* [YOUR OBJECTIVE]: In the records below, tally each line that contains the word "gold" and give the total only.

---------- RECORDS SUPPLIED ----------

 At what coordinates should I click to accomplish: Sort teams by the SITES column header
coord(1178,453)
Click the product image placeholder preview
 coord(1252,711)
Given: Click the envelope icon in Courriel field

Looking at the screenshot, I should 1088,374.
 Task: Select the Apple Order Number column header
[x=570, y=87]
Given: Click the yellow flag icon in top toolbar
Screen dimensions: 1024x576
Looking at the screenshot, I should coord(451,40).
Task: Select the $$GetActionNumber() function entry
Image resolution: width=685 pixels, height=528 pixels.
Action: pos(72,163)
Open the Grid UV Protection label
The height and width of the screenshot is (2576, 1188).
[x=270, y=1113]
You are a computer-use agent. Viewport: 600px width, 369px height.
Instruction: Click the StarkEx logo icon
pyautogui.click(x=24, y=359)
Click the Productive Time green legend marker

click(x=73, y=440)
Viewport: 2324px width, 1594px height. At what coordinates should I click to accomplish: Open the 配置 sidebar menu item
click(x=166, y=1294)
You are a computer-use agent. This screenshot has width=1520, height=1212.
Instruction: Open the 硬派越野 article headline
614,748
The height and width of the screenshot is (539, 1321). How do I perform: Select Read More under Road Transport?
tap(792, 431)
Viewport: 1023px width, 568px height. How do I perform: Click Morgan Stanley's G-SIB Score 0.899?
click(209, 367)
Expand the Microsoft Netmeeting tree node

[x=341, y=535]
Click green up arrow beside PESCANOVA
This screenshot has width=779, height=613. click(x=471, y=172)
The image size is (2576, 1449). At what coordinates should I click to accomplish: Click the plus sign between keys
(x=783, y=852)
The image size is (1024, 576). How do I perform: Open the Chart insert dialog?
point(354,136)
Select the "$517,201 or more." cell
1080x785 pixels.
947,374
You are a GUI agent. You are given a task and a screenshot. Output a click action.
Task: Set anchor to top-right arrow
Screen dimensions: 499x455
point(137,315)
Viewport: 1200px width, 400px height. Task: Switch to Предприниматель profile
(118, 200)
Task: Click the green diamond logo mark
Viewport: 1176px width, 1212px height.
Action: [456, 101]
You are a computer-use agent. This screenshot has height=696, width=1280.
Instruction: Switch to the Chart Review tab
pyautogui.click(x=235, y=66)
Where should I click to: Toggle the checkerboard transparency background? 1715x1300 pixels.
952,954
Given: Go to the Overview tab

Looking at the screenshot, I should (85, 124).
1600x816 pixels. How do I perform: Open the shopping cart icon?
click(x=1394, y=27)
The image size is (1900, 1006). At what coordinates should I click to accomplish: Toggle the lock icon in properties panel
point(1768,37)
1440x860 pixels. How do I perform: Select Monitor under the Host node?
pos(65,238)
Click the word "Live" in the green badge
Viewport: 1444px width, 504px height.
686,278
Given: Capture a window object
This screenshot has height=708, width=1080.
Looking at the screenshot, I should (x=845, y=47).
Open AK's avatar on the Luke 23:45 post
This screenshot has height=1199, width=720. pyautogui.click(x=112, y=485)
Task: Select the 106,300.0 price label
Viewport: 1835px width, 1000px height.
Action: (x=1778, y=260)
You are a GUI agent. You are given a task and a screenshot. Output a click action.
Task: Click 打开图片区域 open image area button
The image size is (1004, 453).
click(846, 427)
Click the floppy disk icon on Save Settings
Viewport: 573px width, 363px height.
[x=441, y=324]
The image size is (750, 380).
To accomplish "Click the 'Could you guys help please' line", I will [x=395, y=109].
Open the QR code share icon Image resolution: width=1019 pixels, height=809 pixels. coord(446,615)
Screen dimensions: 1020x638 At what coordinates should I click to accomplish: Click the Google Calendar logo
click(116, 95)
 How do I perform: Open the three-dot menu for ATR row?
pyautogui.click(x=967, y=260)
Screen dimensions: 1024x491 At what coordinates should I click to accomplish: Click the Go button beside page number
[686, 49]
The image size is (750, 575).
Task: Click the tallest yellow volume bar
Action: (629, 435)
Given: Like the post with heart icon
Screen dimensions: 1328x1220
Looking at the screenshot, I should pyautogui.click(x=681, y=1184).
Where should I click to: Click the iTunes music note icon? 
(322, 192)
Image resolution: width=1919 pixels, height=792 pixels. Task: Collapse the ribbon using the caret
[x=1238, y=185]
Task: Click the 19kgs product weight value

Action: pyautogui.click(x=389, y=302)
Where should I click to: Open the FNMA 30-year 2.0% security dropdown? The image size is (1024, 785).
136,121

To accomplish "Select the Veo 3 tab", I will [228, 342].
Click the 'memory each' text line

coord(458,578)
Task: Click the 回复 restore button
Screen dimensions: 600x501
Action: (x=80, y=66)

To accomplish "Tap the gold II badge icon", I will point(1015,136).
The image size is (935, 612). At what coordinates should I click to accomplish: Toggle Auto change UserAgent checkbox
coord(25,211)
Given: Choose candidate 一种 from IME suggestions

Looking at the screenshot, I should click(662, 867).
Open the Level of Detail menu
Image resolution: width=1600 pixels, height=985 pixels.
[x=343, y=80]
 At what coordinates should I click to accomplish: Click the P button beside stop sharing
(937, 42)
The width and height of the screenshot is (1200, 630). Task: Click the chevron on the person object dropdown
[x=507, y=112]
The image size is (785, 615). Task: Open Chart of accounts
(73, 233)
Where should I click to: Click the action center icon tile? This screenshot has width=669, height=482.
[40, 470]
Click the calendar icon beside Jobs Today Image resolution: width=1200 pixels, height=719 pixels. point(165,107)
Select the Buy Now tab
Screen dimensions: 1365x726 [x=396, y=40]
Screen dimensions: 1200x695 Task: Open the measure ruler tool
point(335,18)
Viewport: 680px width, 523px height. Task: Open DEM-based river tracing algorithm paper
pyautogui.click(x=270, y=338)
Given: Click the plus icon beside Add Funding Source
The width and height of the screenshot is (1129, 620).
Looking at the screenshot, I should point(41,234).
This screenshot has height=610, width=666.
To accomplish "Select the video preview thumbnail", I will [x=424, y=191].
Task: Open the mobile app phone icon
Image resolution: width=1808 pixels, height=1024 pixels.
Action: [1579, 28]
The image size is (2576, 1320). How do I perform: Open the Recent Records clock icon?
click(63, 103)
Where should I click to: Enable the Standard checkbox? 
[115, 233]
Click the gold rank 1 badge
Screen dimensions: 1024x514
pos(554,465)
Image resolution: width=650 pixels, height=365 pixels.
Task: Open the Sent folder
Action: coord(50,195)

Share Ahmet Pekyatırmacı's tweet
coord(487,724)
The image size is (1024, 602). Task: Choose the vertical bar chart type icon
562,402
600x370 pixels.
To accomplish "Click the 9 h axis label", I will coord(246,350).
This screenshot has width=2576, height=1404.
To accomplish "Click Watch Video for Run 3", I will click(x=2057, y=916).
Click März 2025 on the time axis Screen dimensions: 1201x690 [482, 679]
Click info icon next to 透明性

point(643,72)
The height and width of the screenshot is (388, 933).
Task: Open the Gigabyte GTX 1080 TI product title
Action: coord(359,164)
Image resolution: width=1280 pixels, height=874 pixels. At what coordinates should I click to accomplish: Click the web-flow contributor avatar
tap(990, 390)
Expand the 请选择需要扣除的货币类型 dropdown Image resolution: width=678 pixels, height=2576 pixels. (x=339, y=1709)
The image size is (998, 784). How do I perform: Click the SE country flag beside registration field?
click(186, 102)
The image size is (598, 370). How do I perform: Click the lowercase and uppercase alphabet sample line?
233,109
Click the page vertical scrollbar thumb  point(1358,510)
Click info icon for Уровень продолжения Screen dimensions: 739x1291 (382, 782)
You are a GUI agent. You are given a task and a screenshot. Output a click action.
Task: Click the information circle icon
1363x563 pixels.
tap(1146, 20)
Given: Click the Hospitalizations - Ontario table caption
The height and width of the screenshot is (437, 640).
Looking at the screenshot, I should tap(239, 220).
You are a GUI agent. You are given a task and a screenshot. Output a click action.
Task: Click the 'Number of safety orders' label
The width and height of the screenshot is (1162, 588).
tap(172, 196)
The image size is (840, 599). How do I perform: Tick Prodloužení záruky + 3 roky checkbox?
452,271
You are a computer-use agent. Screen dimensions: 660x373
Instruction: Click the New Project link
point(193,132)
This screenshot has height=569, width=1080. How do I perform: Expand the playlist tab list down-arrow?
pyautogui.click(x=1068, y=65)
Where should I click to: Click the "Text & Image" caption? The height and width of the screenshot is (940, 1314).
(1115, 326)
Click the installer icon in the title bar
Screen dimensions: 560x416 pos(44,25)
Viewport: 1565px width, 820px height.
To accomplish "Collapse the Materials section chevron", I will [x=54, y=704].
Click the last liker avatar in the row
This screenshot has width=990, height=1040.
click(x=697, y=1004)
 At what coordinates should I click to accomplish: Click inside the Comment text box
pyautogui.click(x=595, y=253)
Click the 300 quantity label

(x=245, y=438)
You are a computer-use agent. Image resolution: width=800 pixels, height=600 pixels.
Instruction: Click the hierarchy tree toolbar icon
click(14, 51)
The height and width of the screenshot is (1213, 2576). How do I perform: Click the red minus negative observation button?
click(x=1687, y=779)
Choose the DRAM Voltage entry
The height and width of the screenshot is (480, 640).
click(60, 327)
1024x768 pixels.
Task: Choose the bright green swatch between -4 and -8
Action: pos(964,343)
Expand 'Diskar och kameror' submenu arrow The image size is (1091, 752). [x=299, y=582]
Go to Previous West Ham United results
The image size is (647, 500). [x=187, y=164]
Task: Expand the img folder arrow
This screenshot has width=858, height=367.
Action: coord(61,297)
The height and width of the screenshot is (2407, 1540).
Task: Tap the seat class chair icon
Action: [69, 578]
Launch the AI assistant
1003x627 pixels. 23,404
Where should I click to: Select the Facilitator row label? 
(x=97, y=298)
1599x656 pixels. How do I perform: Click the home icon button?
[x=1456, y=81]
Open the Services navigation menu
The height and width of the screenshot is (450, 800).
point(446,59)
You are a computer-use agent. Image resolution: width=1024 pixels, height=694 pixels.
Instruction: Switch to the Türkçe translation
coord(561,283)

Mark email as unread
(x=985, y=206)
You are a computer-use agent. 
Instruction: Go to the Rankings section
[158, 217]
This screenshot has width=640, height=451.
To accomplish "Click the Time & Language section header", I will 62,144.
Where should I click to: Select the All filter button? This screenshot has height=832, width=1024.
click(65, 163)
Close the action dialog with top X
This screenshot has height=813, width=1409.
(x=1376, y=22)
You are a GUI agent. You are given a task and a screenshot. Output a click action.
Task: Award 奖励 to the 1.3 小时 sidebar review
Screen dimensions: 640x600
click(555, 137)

----------

* [RESPONSE FOR THIS EXERCISE]: 2